Começamos 2019 com uma preocupação maior face a janeiro de 2018, o país que parecia melhor está afinal a caminhar para uma situação preocupante, que não é propriamente surpresa, sem nada ter feito para o evitar.
Se a sensação de riqueza e de maior liquidez, quer das pessoas, quer no discurso dos governantes é indiscutível, a dura realidade é que afinal tudo não passa de uma situação aparente e passageira alicerçada no aumento do crédito e na redução da poupança, no plano pessoal, e no aumento da dívida e dos prazos de pagamento no que diz respeito ao Estado.
Hoje, milhares de empresas e instituições esperam cada vez mais tempo para receber o que a Administração Pública lhes deve. Demasiadas reformas ficaram por fazer ao longo de 4 anos em que a única preocupação foi reforçar a distribuição de rendimentos mesmo que isso custe a sustentabilidade e médio prazo.
A economia portuguesa está a desacelerar pois nada foi feito para estimular as empresas, antes pelo contrário, os únicos sinais dados às empresas foram no sentido oposto: mais impostos.
Face às consequências previsíveis do Brexit, ao desacelerar da economia europeia e ao fim do programa de compras do BCE, a atitude responsável não seria aumentar despesa estrutural que não será coberta pelo crescimento da economia, mas foi essa a opção do governo. Em vez de reformas que garantissem maior crescimento económico, o Governo das esquerdas optou por criar maior dependência.
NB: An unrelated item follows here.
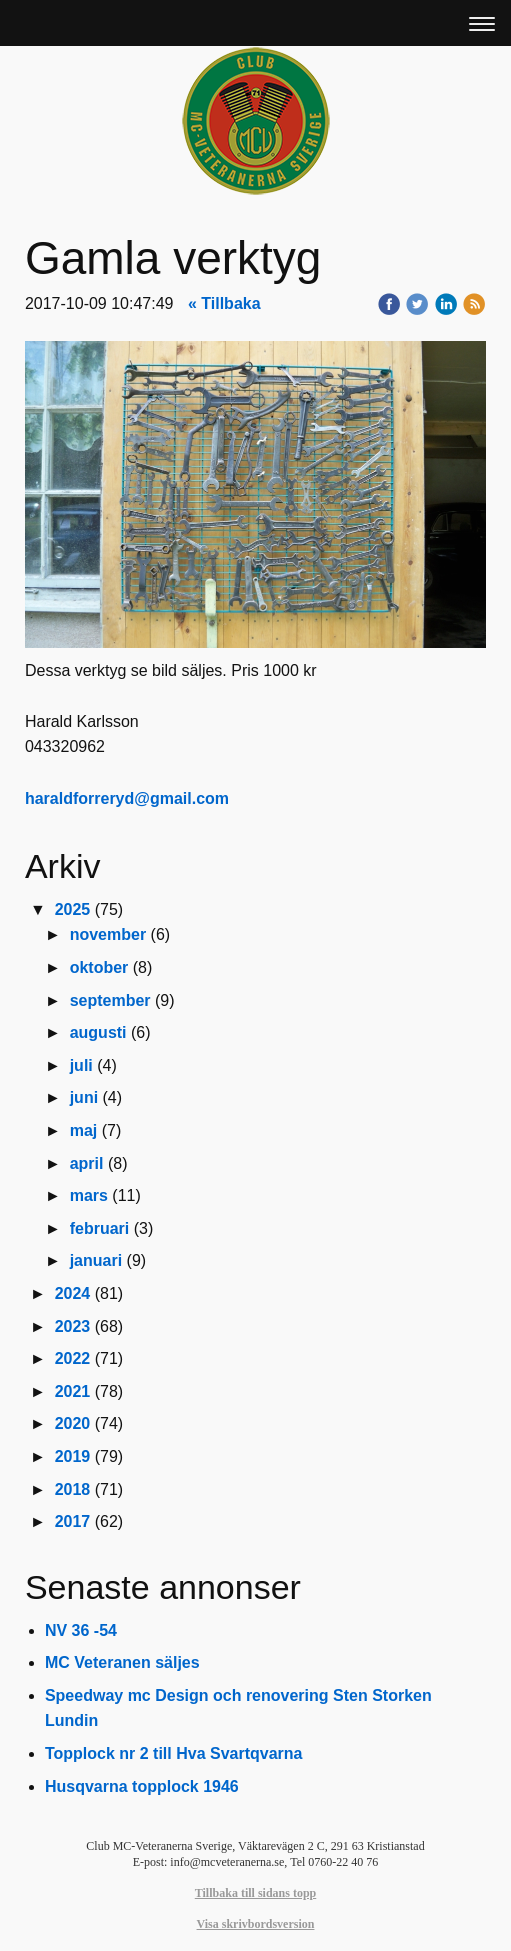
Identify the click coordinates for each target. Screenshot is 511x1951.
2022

Ao contrário de Portugal, outros países aproveitaram a folga do crescimento económico, mas sobretudo o “oxigénio” do programa de compra de dívida pública do BCE. para fazer reformas que permitissem agilizar as suas economias e modernizar as respetivas administrações públicas e as empresas. Portugal fez tudo ao contrário, procurou a “felicidade imediata pondo em causa o seu próprio futuro”.
Os portugueses não podem estar melhor quando os hospitais estão pior, os portugueses não podem estar melhor quando esperam cada vez mais tempo para ter uma consulta médica ou fazer uma cirurgia.
Os portugueses não podem estar melhor quando os transportes públicos são cada vez mais escassos, são constantemente suprimidos e têm cada vez menos segurança.
Os portugueses não podem estar melhor quando as forças de segurança não atuam porque não têm gasóleo para os carros ou para a sua reparação e quando os helicópteros de busca e salvamento estão parados por falta de dinheiro para a sua manutenção.
A coligação de esquerda rebentou com o que restava dos serviços públicos e adiaram novamente investimentos que tinham sido suspensos durante a crise económica. Pior, o investimento público desde 2015 é ainda mais baixo do que no período da troika.
Ao longo dos últimos três anos e meio, com condições nacionais e internacionais muito favoráveis, a coligação de PS, BE e PCP optou por ser populista em detrimento de assegurar o futuro do país. A fatura chegará.